The General Data Protection Regulation (GDPR) is a new set of EU regulation that aims primarily to give full control over personal data to residents, in the European Union. Simply put, EU residents will now have a greater say over what, how, why, where, and when their personal data is used, processed, or disposed.

Who does it concern?

The GDPR covers all residents within the EU, and every organisation that provides services or products to people who are in the EU, irrespective of the location of the processing. 

What happens if you don't comply?

Failing to comply to GDPR can cost the organization a huge sum as fine. There are two tiers of administrative fines that can be levied:

1. Up to €10 million, or 2% annual global turnover – whichever is higher.

2. Up to €20 million, or 4% annual global turnover – whichever is higher.

The fines are based on the specific articles of the Regulation that the organisation has breached. Infringements of the organisation’s obligations, including data security breaches, will be subject to the lower level, whereas infringements of an individual’s privacy rights will be subject to the higher level.

The three essential roles

Under GDPR, the people interacting with survey data generally fall into three categories.

  • Data Subject: The survey respondents, who fill the survey and submit the responses.
  • Data Controller: The survey creator or the survey admin, who determines the purposes and means of collecting and processing personal data.
  • Data Processor: Zoho Survey processes the data collected using the survey you create.

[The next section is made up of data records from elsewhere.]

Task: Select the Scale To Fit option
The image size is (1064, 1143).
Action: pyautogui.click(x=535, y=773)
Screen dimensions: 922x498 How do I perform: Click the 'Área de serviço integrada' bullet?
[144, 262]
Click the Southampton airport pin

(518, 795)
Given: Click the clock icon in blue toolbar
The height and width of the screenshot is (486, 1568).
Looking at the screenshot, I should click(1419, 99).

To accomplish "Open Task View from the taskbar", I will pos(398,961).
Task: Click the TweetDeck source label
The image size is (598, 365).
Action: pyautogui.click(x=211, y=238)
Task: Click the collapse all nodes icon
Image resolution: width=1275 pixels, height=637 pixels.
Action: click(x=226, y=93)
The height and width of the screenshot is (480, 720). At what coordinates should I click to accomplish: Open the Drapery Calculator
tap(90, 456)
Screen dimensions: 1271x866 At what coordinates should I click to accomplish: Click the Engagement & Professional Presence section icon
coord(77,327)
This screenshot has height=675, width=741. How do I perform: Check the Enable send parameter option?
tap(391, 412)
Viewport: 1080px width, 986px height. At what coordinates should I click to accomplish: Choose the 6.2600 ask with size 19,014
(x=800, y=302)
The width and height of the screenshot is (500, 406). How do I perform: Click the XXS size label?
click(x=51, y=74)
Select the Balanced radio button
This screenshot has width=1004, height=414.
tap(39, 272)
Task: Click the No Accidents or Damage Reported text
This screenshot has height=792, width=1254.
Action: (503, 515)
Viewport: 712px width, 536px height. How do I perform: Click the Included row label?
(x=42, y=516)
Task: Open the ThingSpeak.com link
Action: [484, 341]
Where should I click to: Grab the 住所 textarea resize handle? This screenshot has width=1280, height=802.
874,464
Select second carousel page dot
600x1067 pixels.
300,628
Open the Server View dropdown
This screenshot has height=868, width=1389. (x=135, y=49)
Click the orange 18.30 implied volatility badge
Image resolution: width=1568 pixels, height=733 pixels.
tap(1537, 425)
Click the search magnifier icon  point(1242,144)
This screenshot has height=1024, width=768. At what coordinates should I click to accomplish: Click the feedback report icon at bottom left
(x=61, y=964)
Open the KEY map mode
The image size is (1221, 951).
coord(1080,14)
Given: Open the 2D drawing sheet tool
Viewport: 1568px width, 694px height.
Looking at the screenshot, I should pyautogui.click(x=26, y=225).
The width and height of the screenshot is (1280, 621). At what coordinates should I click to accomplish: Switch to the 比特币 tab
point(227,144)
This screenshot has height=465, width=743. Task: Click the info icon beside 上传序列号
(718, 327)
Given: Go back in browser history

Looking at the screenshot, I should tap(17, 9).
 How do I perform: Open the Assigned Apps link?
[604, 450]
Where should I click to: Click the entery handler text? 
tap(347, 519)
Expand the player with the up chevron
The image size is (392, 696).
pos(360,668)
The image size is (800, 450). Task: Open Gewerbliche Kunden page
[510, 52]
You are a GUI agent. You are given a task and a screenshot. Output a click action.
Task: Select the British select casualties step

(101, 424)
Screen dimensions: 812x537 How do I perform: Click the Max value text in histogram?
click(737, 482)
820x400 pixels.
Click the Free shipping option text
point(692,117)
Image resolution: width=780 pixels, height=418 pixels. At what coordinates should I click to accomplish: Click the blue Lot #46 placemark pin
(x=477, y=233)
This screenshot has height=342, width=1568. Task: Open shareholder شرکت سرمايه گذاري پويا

How does Zoho Survey help you to be GDPR compliant?

Zoho Survey lets the users download the survey data in all industry-standard formats and delete the data after use. We also ensure the following to be GDPR compliant:

Data collection and data processing


    IP address masking

    Users can restrict collecting IP address of respondents to protect their privacy and avoid unnecessarily collecting personally identifiable information.


    Data encryption

    Any file uploads by the respondent, custom fields with PIIs, custom variables in Custom Field Encryption and email addresses provided for the share feature will be encrypted.

Data Subject Rights


    Consent and Right to be Informed

    Survey authors are recommended to add fields within the survey to obtain consent from the respondents while collecting data. Authors can also use the Text Field to let their respondents know the purpose and uses for the data they are collecting.


    Right of Access and Data Portability

    Based on the request of the data subject, data controllers can share the PDF of the survey response to the survey respondent.


    Right to Rectification

    Enable editing of survey forms so that the respondents can edit the data they have shared, provided the survey author enables the permission to edit.


    Right to be Forgotten

    Any data that is added to Zoho Survey can be erased. Survey admins or users, depending on the set access controls, can erase any kind of inaccurate data and records at any point of time.